Sunday, February 01, 2009

iTunes Help in Video

Last week I had a few tech support calls, you know the type "How can I fix iTunes?", or "My iPod won't ..." plus a couple of very techie questions. One call came to my mobile while I was at a clients home setting up his music library and linking it to Apple TV. After the call my client asked if I'd thought of recording the instructions?

Total conceit overwhelmed me, client is an agent for artists and actors, was he thinking he'd found the next Sean Connery? Mr Bean? No, he politely pointed out that I'd delivered the instructions far too fast for person on the other end of the line to understand or make notes as we spoke. Client says this is complex, I need to take it more slowly, run through it a few times. Above all - get onto the clients screen and show him exactly what to do. Make it personal, make it interactive, bring it into the 21st century. At which point we digress into conversation about how a famous actor has just been paid a huge sum to do a voice over for some kind of instructional film.

As I chugged home on the underground I gave the idea some thought and by the time I got to Liverpool Street I made up my mind to do it. How hard can it be to record the sort of thing I say over the phone ten times a week? I'll tell you. Easy bit first.

Select some software. I wanted it to run on my Macs, a much nicer platform. So I checked a few offerings. Now I know what it's like to be truly confused. After much head scratching I homed in on ScreenFlow from Telestream. I'd like to say its the best but to be honest it was the only one I could understand and from the trial I can safely say it works pretty much out of the box. That I thought was the hard part.
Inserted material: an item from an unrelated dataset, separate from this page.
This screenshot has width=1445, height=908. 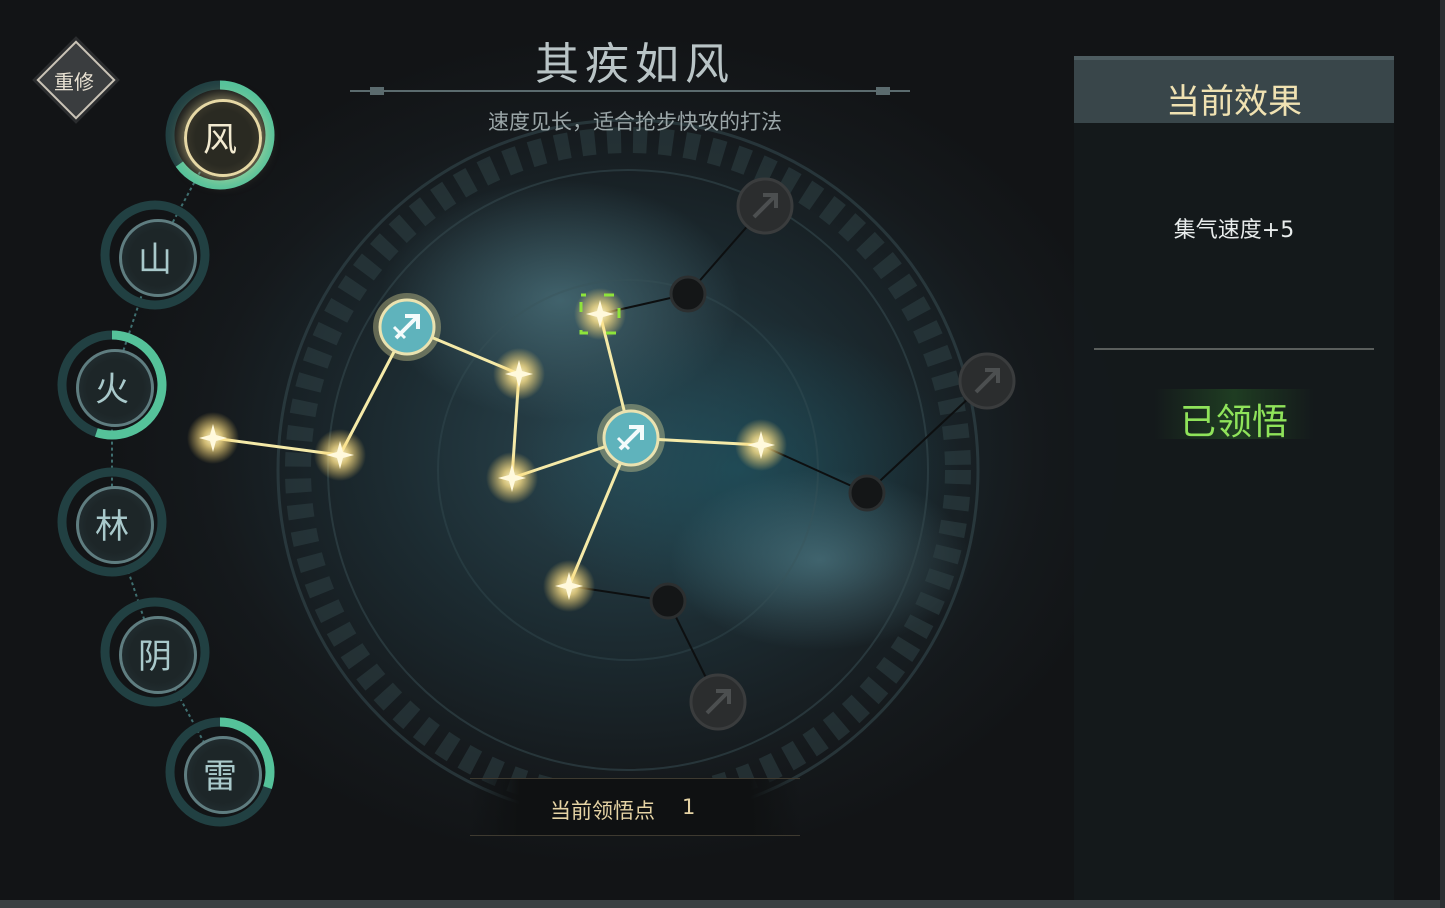 What do you see at coordinates (689, 807) in the screenshot?
I see `insight-points-value: 1` at bounding box center [689, 807].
It being snowing so I sat down to make my first video. Good? Am I good? No, I'm hopeless - I think I've made ten shots (could have been twenty) at getting anything. The phone rings, the central heating kicks in and the boiler fires up, I start to spout gibberish, I click the wrong bit of iTunes - we even had a pidgeon fly into the door out to the garden. Eventually, after well over an hour, I have produced my first iTunes video. It's just over two minutes, I can't believe how long its taken me to generate such a short video.

I have managed to upload it to YouTube and if you're in the mood for a giggle search for podServeVid01 and you can cringe through it. Well done Telestream, your ScreenFlow is great and I'm very glad I made the investment. All I need to do now is work out why YouTube has destroyed the quality of my first full length, feature packed, all star, low budget movie.

And if you hear of an actor being paid a fortune "just" to do a voice over, he's worth every penny.